We've all made financial mistakes, but the nature of our regrets varies by age, according to a new monthly survey by Millionaire Corner.
Older investors lament their levels of retirement savings, while younger investors show the most remorse over their level of credit card debt, according to our survey of 1,400 investors conducted in May. Investors in their 40s and 50s rank “not saving enough for retirement” as the biggest by far of their financial mistakes. The concern outstrips such regrets as spending too much on consumer goods, putting too much money into a house, not making good stock picks and not having a diversified portfolio.

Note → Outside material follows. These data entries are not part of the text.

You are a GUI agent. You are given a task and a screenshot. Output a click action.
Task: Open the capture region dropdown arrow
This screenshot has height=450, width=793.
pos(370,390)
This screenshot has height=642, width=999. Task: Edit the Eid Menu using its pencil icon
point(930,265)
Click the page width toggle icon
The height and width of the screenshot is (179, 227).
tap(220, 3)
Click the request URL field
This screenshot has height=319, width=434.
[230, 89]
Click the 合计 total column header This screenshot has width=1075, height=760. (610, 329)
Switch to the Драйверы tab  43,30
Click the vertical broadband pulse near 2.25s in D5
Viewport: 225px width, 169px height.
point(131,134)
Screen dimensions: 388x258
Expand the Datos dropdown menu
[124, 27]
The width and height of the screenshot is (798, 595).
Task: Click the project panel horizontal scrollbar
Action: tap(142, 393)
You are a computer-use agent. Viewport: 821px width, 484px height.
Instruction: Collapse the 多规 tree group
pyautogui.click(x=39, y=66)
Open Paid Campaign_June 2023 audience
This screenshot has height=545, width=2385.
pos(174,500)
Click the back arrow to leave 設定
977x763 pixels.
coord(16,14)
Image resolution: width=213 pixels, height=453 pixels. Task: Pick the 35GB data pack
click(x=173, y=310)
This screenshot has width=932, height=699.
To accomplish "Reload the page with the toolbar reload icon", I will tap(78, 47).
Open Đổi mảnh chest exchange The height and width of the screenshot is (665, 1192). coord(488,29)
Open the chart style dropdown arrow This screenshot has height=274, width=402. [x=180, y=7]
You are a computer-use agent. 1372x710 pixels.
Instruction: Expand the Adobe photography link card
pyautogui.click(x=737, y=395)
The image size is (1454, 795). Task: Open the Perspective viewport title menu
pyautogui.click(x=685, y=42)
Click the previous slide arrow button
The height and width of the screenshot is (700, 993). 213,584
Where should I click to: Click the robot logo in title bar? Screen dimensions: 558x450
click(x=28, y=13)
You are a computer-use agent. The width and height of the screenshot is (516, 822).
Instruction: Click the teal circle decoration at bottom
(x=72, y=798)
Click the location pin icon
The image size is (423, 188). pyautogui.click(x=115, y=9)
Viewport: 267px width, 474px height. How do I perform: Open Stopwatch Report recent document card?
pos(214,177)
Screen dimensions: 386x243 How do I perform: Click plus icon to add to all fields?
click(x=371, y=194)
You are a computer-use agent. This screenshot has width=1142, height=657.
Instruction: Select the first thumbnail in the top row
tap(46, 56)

Too much credit card debt ranks top among the financial mistakes reported by younger investors, those under the age of 40, who express similarly high levels of regret over spending too much on material goods. Not saving enough for retirement ranks third.
“In a sense, these regrets are two sides of the same coin,” said Catherine McBreen, president of Millionaire Corner. “Investors who create a household budget and long-term financial plan are much less likely to take on consumer debt and put off saving for retirement.”
The average consumer with credit cards carries a balance of more than $7,000, according to the website Credit Loan. Carrying credit card debt is one of the most common financial mistakes made by Americans, but instant gratification, feelings of low self-worth and the need to maintain a lifestyle motivate spending, according to the website Stretcher, which notes that people tend to spend more when using credit cards vs. cash.
The humble household budget is one of the most effective tools for avoiding common financial mistakes of too much consumer debt and scant retirement savings.
“We know it can be tough to scrape together enough money to pay for a place to live, a car and other expenses each month,” according to Consumer New provided by the FDIC, or Federal Deposit Insurance Corporation. “But experts say it's also important for young people to save money for their long-term goals, too, including perhaps buying a home, owning a business or saving for your retirement (even though it may be 40 or 50 years away).”
The agency recommends “paying yourself first” by setting aside savings every paycheck before paying bills and other expenses. “Even if you start with just $25 or $50 a month you'll be significantly closer to your goal,” said the FDIC. “You have one huge ally — time.”
Investors who begin saving for retirement later in life forfeit the years of compounded investment gains – one of the most common, but easily avoided, financial mistakes.